Get introduced to R’s apply Family: Your Guide to apply( ), lapply( ), sapply( ), and tapply( )

***Twilight in the Wilderness*** – **Oil Canvass painting**

In R, for loop is used to repeat evaluating an expression with an iterator on list or vector. In practice, for loop is almost the last choice because an alternative way is much cleaner and easier to write and read when each iteration is independent of each other.

following code uses for loop to create a list of three independent normally distributed random vectors whose length is specified by vector len

len <- c(3,4,5)
x <- list() # create empty list
set.seed(123) # inititate random number generator

for(i in 1:3){
  x[[i]] <- rnorm(len[i])
} 
x

[[1]]
[1] -0.5604756 -0.2301775  1.5587083

[[2]]
[1] 0.07050839 0.12928774 1.71506499 0.46091621

[[3]]
[1] -1.2650612 -0.6868529 -0.4456620  1.2240818  0.3598138

The preceding example is simple but code is quite redundant compared to the implementation of lapply

set.seed(123)
lapply(len,rnorm)

[[1]]
[1] -0.5604756 -0.2301775  1.5587083

[[2]]
[1] 0.07050839 0.12928774 1.71506499 0.46091621

[[3]]
[1] -1.2650612 -0.6868529 -0.4456620  1.2240818  0.3598138

The lapply version is much simpler. It applies rnorm() on each element in len and puts each result into a list.

This succinct code is only possible because R allows us to pass functions as an objects. The rnorm function is passed into lapply function just as any ordinary object argument. This feature largely boosts flexibility of coding.

Each apply family of functions are called as Higher Order Functions that accepts a function as an argument. There are several functions in apply family, each performs specific task.

In this article we will look at important apply family functions listed below. We will understand their usage, and limitations using simple examples.

apply
lapply
sapply
tapply

Let’s get started!

apply function

apply function is higher order function that accepts function as an argument. It applies this function on rows or columns of data frame or matrix.

The data set below describes the height of five individual plants in inches at three different timelines (0 days, 10 days and 20 days). The first column is plant ID and each of the next three columns describe the plant height in inches at three different time points.

example_df <- data.frame(plant_ID = c("A", "B", "C", "D", "E"),
                      height_0 = c(15, 10, 12, 9, 17),
                      height_10 = c(20, 18, 14, 15, 19),
                      height_20 = c(23, 24, 18, 17, 26))
head(example_df)

We are interested in finding out mean height at different stages of plant growth. We can either use for loop or use apply function to get the answer. If we compare the code structure, using apply function makes the code compact and readable.

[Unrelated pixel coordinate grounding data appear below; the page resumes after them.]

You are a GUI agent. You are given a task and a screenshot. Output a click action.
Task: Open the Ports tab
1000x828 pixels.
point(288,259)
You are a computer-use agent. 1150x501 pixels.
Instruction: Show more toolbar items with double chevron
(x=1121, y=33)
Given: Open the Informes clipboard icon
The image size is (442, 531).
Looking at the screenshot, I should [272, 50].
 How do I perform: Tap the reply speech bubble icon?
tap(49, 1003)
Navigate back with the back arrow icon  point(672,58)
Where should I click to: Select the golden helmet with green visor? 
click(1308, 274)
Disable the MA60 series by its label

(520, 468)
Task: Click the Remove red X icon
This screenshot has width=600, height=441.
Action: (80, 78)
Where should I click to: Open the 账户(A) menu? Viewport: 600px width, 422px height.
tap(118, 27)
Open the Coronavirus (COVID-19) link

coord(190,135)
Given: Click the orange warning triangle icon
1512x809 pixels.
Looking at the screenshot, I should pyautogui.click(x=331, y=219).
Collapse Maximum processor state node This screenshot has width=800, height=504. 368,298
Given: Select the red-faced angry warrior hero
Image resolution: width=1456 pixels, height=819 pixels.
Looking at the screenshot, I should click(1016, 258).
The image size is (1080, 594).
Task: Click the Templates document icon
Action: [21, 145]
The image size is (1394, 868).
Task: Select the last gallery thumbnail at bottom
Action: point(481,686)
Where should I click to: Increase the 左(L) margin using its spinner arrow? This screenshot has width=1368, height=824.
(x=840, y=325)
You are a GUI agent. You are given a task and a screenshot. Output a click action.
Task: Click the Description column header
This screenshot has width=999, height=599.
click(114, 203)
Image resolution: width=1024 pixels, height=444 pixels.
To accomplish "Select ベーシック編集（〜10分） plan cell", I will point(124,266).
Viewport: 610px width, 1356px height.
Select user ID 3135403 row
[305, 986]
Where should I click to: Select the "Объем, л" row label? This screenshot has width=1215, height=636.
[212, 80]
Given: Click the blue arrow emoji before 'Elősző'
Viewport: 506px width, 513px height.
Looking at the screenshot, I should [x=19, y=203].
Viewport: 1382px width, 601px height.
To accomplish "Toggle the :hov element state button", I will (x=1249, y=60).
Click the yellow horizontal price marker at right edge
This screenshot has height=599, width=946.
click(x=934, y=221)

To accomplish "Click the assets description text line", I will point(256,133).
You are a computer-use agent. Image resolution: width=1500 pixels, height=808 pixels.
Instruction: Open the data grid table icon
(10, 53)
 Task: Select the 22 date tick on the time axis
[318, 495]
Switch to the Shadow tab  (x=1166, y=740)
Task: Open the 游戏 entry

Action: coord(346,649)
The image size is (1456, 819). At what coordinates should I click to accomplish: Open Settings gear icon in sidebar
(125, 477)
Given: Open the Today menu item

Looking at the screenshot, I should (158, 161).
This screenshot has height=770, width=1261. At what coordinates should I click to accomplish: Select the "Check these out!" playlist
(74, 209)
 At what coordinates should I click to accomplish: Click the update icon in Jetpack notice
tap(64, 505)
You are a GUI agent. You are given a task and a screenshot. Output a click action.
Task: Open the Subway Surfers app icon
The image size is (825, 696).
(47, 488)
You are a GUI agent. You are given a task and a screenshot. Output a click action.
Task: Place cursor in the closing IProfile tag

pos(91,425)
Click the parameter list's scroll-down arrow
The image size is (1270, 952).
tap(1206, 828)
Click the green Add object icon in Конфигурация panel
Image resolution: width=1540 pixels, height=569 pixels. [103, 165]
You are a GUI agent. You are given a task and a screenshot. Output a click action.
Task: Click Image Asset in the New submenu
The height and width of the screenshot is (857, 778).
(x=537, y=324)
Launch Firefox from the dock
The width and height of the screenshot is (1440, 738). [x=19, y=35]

Let’s use the apply function on the data set to find out the mean values. The function mean is passed on as an argument to apply function and it is used across all columns of the data frame.

# drop first column since it is character vector
apply(example_df[-1],MARGIN=2,FUN = mean)

height_0 height_10 height_20 
     12.6      17.2      21.6

Here is a syntax of apply function.

The first argument is object (data frame/matrix) you want to analyze
The second argument is MARGIN. It specifies which dimension of data frame/matrix you want to analyse. It is used only for two dimensional objects.
Margin = 1 – indicates you want to analyse across data frames rows
Margin = 2 – indicates you want to analyse across data frames
The last argument is name of a function that will be applied to rows and columns.

Calculations in apply function are carried out row-wise or column-wise, based on the Margin value you set up. In the above example, Margin=1 would produce different result.

apply(example_df[-1],MARGIN=1,FUN = mean)

[1] 19.33333 17.33333 14.66667 13.66667 20.66667

We can also pass the custom function to apply. For e.g if we are interested in finding out at which stage of a plant growth its average height has passed above 15 inches. We can create custom function is_tall to check the condition and pass it into apply function.

is_tall <- function(x) {
  value <- mean(x) > 15
  return(value)
}

apply(example_df[,-1],MARGIN = 2, is_tall) # apply with custom function

This tells me that at time point 0, the plants are not taller than 15 cm on average, while the opposite is true for time points 10 and 20.

lapply function

One disadvantage of apply function is that it does not work on lists. So, if we have list object to work on, we must use lapply function.

Here is a simple list with two elements in it. If we wanted to calculate the average value for each list element, we could do it individually using mean function on each list element.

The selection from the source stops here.